Playhouse creates a memorable ‘Marjorie’
YOUNGSTOWN — What would we want to remember? What would we want others to remember about us? What lengths would we go to in order to shape the answers to those and other questions?
Those are just a few of the questions theatergoers no doubt will debate on the drive home from Youngstown Playhouse’s production of “Marjorie Prime,” a thought-provoking play by Jordan Harrison that opened Friday for a two-weekend run.
The plot wouldn’t be out of place for an episode of “Black Mirror,” although the script is less about technology run amok and more about what the technology brings out in those who use it.
Set about 40 to 50 years in the future, primes are human-like artificial intelligence androids that can process the information they are given and repeat it back to their user.
Tess (Rosalyn Blystone), with the encouragement of her husband Jon (Carl Brockway), gets a prime for her 85-year-old mother Marjorie (Molly Galano). Marjorie has Alzheimer’s, but she and her family still can tell stories to her prime, which resembles her late husband Walter early in their marriage, and Walter will be able to keep her company and tell her those stories when she no longer can remember them herself.
But Marjorie wants to tweak some of the stories. Why can’t the movie Walter proposed to her after be “Casablanca,” not “My Best Friend’s Wedding,” she asks.
There are more consequential stories (and people) that Tess and Jon debate about whether they should be part of the memories Marjorie keeps. And each choice comes with ripple effects.
“Marjorie Prime” was a finalist for the Pulitzer Prize for drama in 2015, and one of the many questions it asks is one pondered by the winner the following year — “Who lives, who dies, who tells your story?”
Director Susi Thompson and a talented cast elevate “Marjorie Prime” to more than just an intriguing philosophical debate.
Galano’s Marjorie is alternately feisty and heartbreaking. She’s a fiercely independent woman who still has enough of her mind and memory to realize what is slipping away. It’s a bravura performance by one of the Valley’s best actors.
Blystone, if anything, is even better as Tess. She never was particularly close to her mother and feels a combination of hurt and jealousy that her mother seems more comfortable talking to a thing instead of her own daughter.

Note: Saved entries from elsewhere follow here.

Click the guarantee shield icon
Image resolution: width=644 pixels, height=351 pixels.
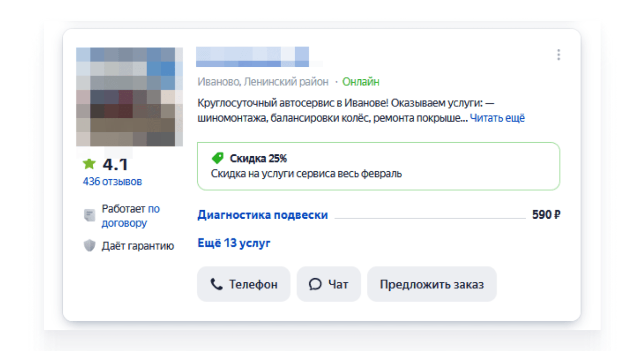tap(89, 246)
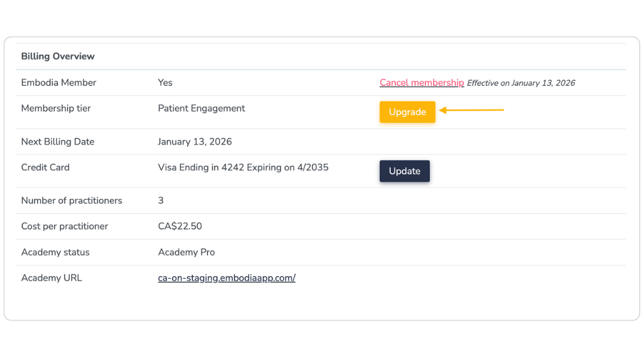Select the Next Billing Date value
This screenshot has width=644, height=362.
pyautogui.click(x=195, y=142)
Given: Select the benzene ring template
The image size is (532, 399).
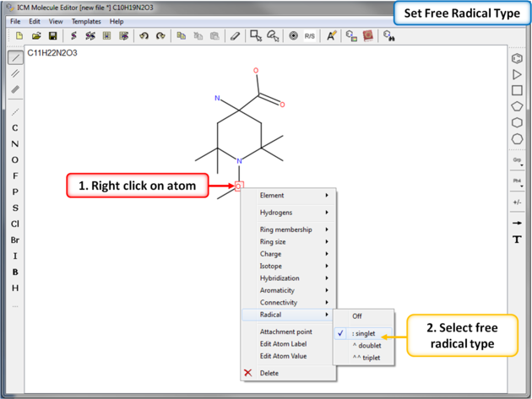Looking at the screenshot, I should coord(517,59).
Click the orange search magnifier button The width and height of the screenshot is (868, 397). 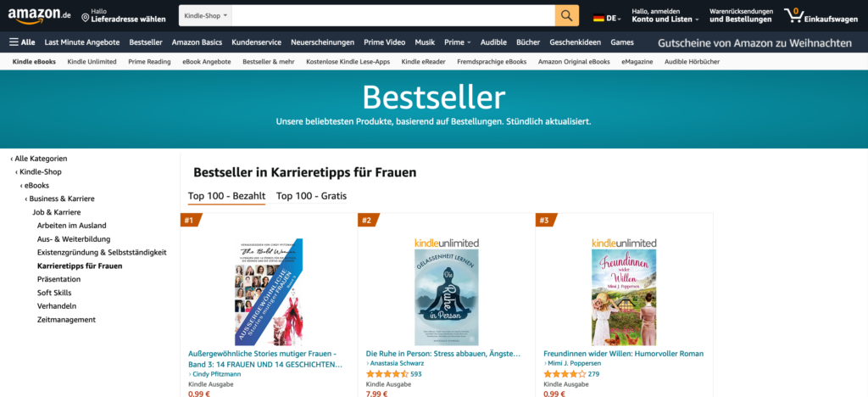(x=567, y=15)
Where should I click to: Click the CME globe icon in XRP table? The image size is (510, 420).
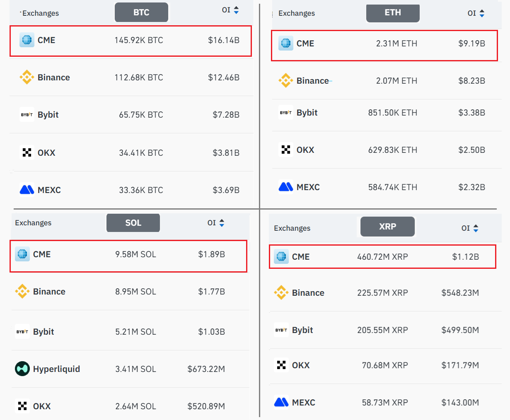click(x=281, y=257)
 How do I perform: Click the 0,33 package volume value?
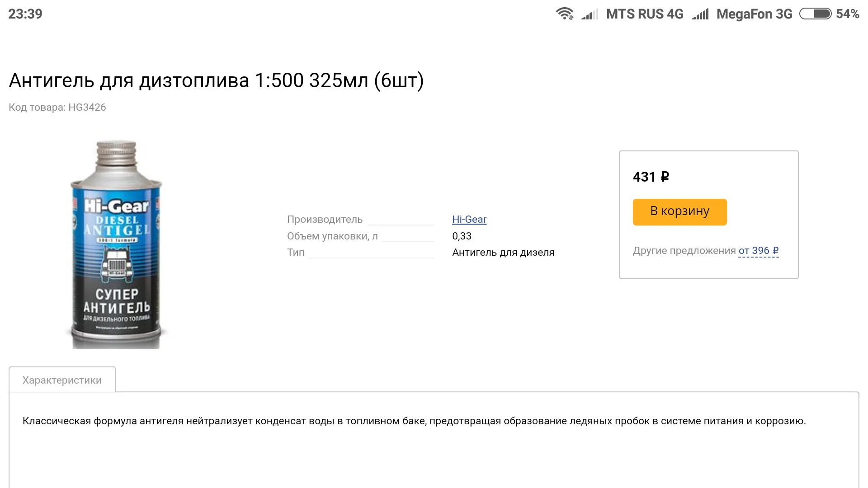click(462, 236)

As the play takes some unexpected turns, the challenges of Blystone’s role multiply, and she handles each twist in a way that makes the viewer feel everything Tess is going through.
The women have the showier roles, but Brockway and Brian Suchora also do fine work. In the early scenes, Brockway and Blystone convey the affection Jon and Tess have for each other, even when they’re arguing over her mother’s care. And like Blystone, Brockway effectively takes Jon to some darker places.
Suchora is a soothing, slightly detached presence as Walter. He does nothing overt to indicate he’s nonhuman, but Suchora’s cadence and behavior has a slightly programmed feel that is perfect for the character. And as someone who is naturally fidgety, I was impressed at how Suchora sat motionless for long stretches when Walter isn’t in use.
The show plays out on a simple set with just a few pieces of furniture, and Thompson’s direction uses the space well. And her costuming helps transmit some of the important dramatic shifts in the story.
“Marjorie Prime” runs about 75 minutes with no intermission, but it’s a show that will linger in the memory long after it’s over.